When we speak of the text of Scripture and specifically the TR/KJV, we are talking about the Bible, the viva vox Dei in the original language and vernacular. This is an exegetically based, theological assessment based on grammatical and syntactical application of the three “selfs” – that Scripture is self-attesting, self-authenticating, (autopistos) and self-interpreting. Because the Bible, the written text is the “living voice of God” it is the covenant or bond-in-blood with mankind breathed out by God the Father, superintended by the Spirit, and ratified by the shed blood of His Son, the Lord Jesus Christ. The theocentricity of Scripture is described in Exodus 24:3 and referred to in Hebrews 9:10. Ex. 24:3, “And Moses came and told the people all the words of the Lord, and all the judgments: and all the people answered with one voice, and said, All the words which the Lord hath said will we do.” [Also see verse 24:7]. Heb. 9:19, “For when Moses had spoken every precept to all the people according to the law, he took the blood of calves and of goats, with water, and scarlet wool, and hyssop, and sprinkled both the book, and all the people, Saying, This is the blood of the testament which God hath enjoined unto you.”

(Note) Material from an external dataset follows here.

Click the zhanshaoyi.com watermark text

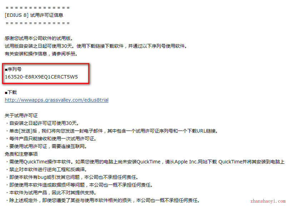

In this passage the author of Hebrews [presumably the Apostle Paul] under inspiration writes that the בּרית beriyt or διαθήκη diathēkēthe, “covenant” or “compact” was that which God had “enjoined,” ἐνετείλατο, eneteilato or “commanded.” As Barnes comments, “When a compact is made between parties, one does not ‘enjoin’ or ‘command’ the other, but it is a mutual ‘agreement.’ It is not a transaction between equals, or an ‘agreement;’ it is a solemn ‘arrangement’ on the part of God which he proposes to mankind, and which he enjoins them to embrace; which they are not indeed at liberty to disregard.”
The Scripture, both Old and New Testaments, or Covenants, are commanded by God to “embrace,’ and men, “not at liberty to disregard.” Moses writes that the smallest element of this God-enjoined covenant to be believed and not disregarded are the words of the Lord, to which Israel responds, “All the words which the Lord hath said will we do.”

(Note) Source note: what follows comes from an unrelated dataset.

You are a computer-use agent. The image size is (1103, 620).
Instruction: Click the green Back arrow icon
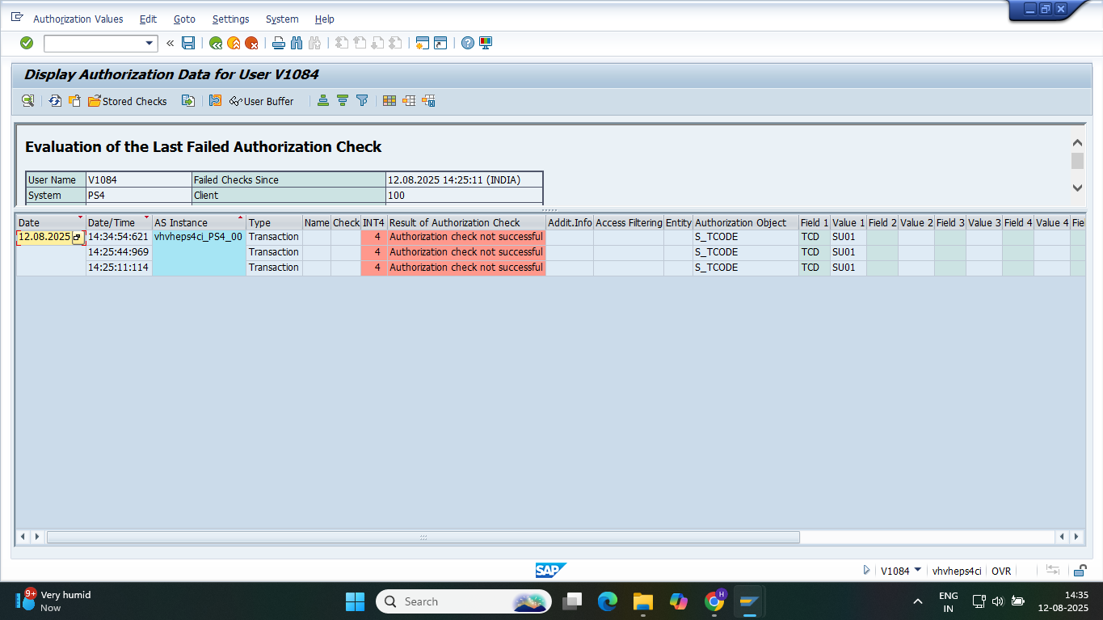click(x=216, y=43)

God does indeed command adherence to the covenant never losing His right to enjoin or command. This fundamental truth of the Christian faith is that which the modern Evangelical text critic rejects. Modern textual criticism exists apart from God’s providentially preserved, covenantal command. Significant overlap remains between the critic’s science project and the words of the Old and New Covenant after passing through the critic’s anthropological sieve, but rather than “refining” the words of the covenant, the autonomous sieve compromises the whole. While calling this science project the “Holy Scripture,” it only stands as such at the behest of the critic. When has the Church ever heard or read where the critic appealed to the blood of Christ as the ratification of God’s eternal plan to redeem the lost known as the Old and New Testaments or Covenants? Indeed, such language is forbidden based on a self-imposed sense of scholarly objectivity. Furthermore, the critics failure to give the Church assurance that they are reading the word of God has put the Church in what has become a normative, bewildering quandary.

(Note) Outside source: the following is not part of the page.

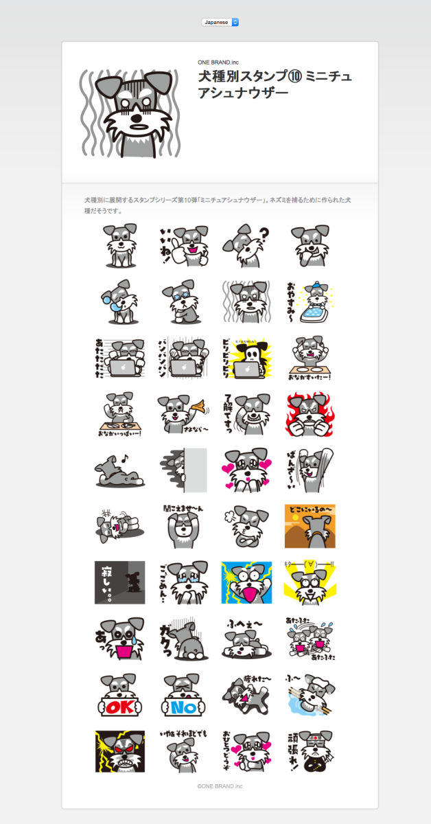Click the schnauzer typing on laptop あたたたた

coord(120,358)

And thus, two lines of authority contend for prominence in the American and English-speaking Church. The covenantal line, sealed with the blood of Jesus Christ through which God asserts Himself as the final Authority, and, the anthropological line, where the suzerain/vassal arrangement between the Redeemer and the redeemed is turned upside down by those who like all men are appointed once to die, and after that the judgment.
The place to begin a resolution to this unnatural ecclesiastical and “theological” bifurcation would be to agree that it is “universally true that sin never has been, and never will be forgiven, except in connection with, and in virtue of the shedding of blood and that there is not the slightest evidence that any man has ever been pardoned except through the blood shed for the remission of sins.” Following pre-critical categories, it is impossible to speak of God’s word without speaking of His Son, the Lord Jesus Christ, and his redeeming work on Calvary. This is the well-spring of the Scripture from which the reading, understanding, and analysis of Scripture must flow. See 1 Peter 1:18-19, “Forasmuch as ye know that ye were not redeemed with corruptible things, as silver and gold, from your vain conversation received by tradition from your fathers; But with the precious blood of Christ, as of a lamb without blemish and without spot:” Col. 1:14, “In whom we have redemption through his blood, even the forgiveness of sins:” Rev. 1:5, “And from Jesus Christ, who is the faithful witness, and the first begotten of the dead, and the prince of the kings of the earth. Unto him that loved us, and washed us from our sins in his own blood.”
The truth of the vicarious, bloody, penal, sacrificial death of Christ applied by the Spirit informs a penitent, begging-for-forgiveness listener to that which God is saying to them in His word and it is in this doxological sphere as God is praised for sending His Son that the writing of theology is birthed.
From the quotes provided by Dr. Van Kleeck, the critical side has made the relinquishing of theological precommitments a foundational element of textual discussion. But for the saint, who by God’s grace realizes what he has been saved from, what Christ’s bloody death did, and the undeserved blessings in this life and the next, such an omission is impossible.